Solar vs. Wind: What's best for your location?

Want to go renewable, but don’t know whether to go wind or solar? Just like in real estate, the most important thing to consider is location, location, location. But there are many other things to consider too. 

The first thing you need to do is take stock of what resources you have. Throughout most of the United States there is enough sunlight to make a photovoltaic system (PV) a viable option for your location. While residential wind turbines are installed in almost every state, the American Wind Energy Association (AWEA) recommended an average wind speed of four meters per second (about nine miles per hour) to make a wind turbine worthwhile.

As shown in NREL’s Solar Maps, the southwestern parts of the United States get the most sunlight annually, enough to provide more than 6.8 kilowatts hours per square meter (kWh/m2) on the average day. Even Maine receives an average of 4.0 kWh/m2 a day, enough for a PV installation. But a PV system in Maine would need to be larger than a PV system in Arizona to provide enough power for your home or building. And during the winter months in Maine, such a system would need significant battery storage, a backup generator, or need to be tied to the grid.

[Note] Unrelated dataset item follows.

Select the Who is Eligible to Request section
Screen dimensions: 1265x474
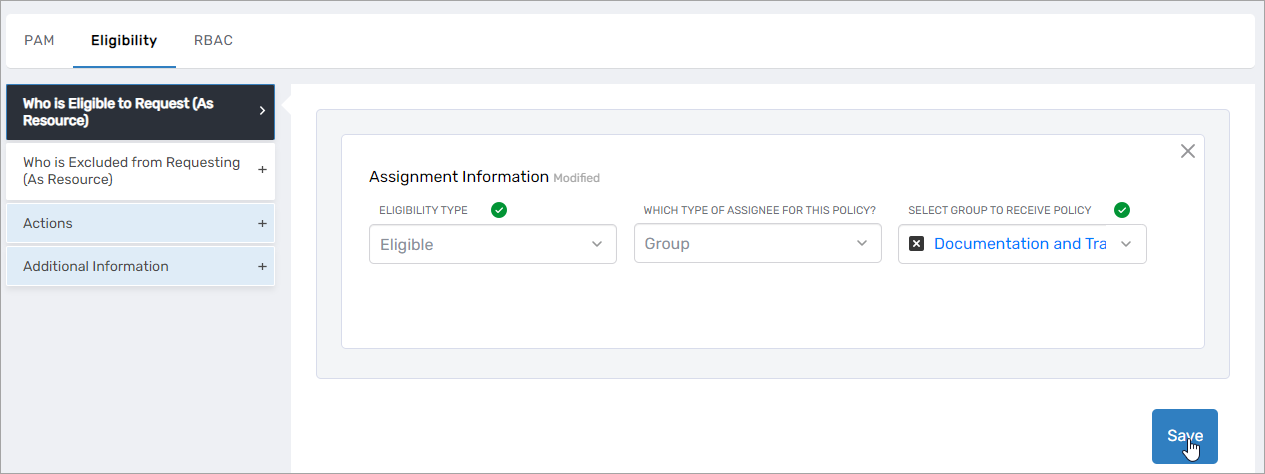pos(130,112)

To determine what size a PV system you would need to offset or completely eliminate your need for grid-supplied power, you can use a solar estimator tool, like NREL’s In My Backyard Estimator or Solar Estimator’s tool. While these will help you get a ballpark estimate of whether or not to consider solar power for your location, a solar professional can help you understand what your solar resources are, how much a PV system will cost, how long it will last, and how much power it will produce at your location.

The majority of suitable locations for wind in the United States are in the Great Plains and along the eastern and western coasts. EERE’s Wind Powering America page can help you determine if your location is suitable for wind power.

To get the most out of a solar installation, you need to have a site that gets a lot of sun from the south, according to the Department of Energy’s (DOE’s) Energy Efficiency & Renewable Energy (EERE) program, you can orient PV panels up to 45 degrees east or west of south with little effect to their ability to produce electricity. However, they need to be tilted appropriately (at least 5 degrees, it differs based on your location) to get the most out of the sun.

A wind turbine requires a significant amount of land. Both EERE and AWEA recommend at least one acre of land for a wind turbine. Also, a turbine needs to be at least 35 feet high, or a good bit taller than any trees or buildings near it. Otherwise it won’t get the full power of the wind. And the higher you go, the windier it gets.

Another important question is, does your power system produce power when you need it most? Wind is most plentiful at night, when power consumption is down. Photovoltaics, on the other hand, produce power during the day, when more electricity is consumed and needed.

Since PV panels come in many forms—some can blend in with tar shingles and even spanish roof tiles—there are a lot of options to meet your needs. And if you’re in a persnickety neighborhood with a homeowners association, they’re more likely to protest a 40-foot tower in the middle of the neighborhood than solar panels on your roof that they likely can’t even see. You can also add more power to a PV system by adding panels with more ease than upgrading a wind turbine, which at the very least would require taking down its tower and changing out the turbine’s gearing and generator.

While both are good choices for powering your home or building, PV offers more flexibility than wind does to meet your needs. Wind may be more suitable if you live in a rural area with good wind potential, but the ability to install solar panels on a roof or in a field means you can put them just about anywhere (as long as they get good southern exposure).